[Saved entries]

[Start of Attachment]

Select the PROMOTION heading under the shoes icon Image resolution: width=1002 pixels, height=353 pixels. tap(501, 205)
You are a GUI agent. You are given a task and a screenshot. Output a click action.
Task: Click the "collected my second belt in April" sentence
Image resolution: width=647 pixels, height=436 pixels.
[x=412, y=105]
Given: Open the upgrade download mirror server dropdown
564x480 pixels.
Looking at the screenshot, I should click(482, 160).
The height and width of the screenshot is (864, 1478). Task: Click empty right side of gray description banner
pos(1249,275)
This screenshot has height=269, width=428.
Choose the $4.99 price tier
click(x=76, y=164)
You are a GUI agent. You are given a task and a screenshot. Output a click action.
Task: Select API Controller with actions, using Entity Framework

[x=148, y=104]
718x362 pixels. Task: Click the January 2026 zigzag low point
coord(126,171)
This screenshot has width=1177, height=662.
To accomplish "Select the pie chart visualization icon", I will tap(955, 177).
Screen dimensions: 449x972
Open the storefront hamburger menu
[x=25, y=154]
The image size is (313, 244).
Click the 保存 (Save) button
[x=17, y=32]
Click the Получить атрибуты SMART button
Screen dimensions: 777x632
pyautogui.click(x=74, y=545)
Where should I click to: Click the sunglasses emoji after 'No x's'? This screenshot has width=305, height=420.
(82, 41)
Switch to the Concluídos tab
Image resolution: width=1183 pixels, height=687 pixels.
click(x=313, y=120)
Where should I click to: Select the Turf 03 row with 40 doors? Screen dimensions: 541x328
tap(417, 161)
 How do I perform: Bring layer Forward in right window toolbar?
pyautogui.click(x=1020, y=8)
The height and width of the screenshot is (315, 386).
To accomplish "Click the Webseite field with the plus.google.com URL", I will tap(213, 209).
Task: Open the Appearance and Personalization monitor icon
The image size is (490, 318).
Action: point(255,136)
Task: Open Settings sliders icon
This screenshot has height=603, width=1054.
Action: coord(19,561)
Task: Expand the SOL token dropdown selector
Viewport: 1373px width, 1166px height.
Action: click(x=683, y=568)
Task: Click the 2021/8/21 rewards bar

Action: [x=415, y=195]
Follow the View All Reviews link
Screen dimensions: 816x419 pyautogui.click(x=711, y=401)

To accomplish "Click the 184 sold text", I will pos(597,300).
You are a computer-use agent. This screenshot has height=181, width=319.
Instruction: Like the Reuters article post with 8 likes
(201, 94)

[End of Attachment]

Please quote the records above exactly, without skipping a line.

[Response to the task]:
Select the PROMOTION heading under the shoes icon Image resolution: width=1002 pixels, height=353 pixels. tap(501, 205)
You are a GUI agent. You are given a task and a screenshot. Output a click action.
Task: Click the "collected my second belt in April" sentence
Image resolution: width=647 pixels, height=436 pixels.
[x=412, y=105]
Given: Open the upgrade download mirror server dropdown
564x480 pixels.
Looking at the screenshot, I should click(482, 160).
The height and width of the screenshot is (864, 1478). Task: Click empty right side of gray description banner
pos(1249,275)
This screenshot has height=269, width=428.
Choose the $4.99 price tier
click(x=76, y=164)
You are a GUI agent. You are given a task and a screenshot. Output a click action.
Task: Select API Controller with actions, using Entity Framework

[x=148, y=104]
718x362 pixels. Task: Click the January 2026 zigzag low point
coord(126,171)
This screenshot has width=1177, height=662.
To accomplish "Select the pie chart visualization icon", I will tap(955, 177).
Screen dimensions: 449x972
Open the storefront hamburger menu
[x=25, y=154]
The image size is (313, 244).
Click the 保存 (Save) button
[x=17, y=32]
Click the Получить атрибуты SMART button
Screen dimensions: 777x632
pyautogui.click(x=74, y=545)
Where should I click to: Click the sunglasses emoji after 'No x's'? This screenshot has width=305, height=420.
(82, 41)
Switch to the Concluídos tab
Image resolution: width=1183 pixels, height=687 pixels.
click(x=313, y=120)
Where should I click to: Select the Turf 03 row with 40 doors? Screen dimensions: 541x328
tap(417, 161)
 How do I perform: Bring layer Forward in right window toolbar?
pyautogui.click(x=1020, y=8)
The height and width of the screenshot is (315, 386).
To accomplish "Click the Webseite field with the plus.google.com URL", I will tap(213, 209).
Task: Open the Appearance and Personalization monitor icon
The image size is (490, 318).
Action: point(255,136)
Task: Open Settings sliders icon
This screenshot has height=603, width=1054.
Action: coord(19,561)
Task: Expand the SOL token dropdown selector
Viewport: 1373px width, 1166px height.
Action: click(x=683, y=568)
Task: Click the 2021/8/21 rewards bar

Action: [x=415, y=195]
Follow the View All Reviews link
Screen dimensions: 816x419 pyautogui.click(x=711, y=401)

To accomplish "Click the 184 sold text", I will pos(597,300).
You are a computer-use agent. This screenshot has height=181, width=319.
Instruction: Like the Reuters article post with 8 likes
(201, 94)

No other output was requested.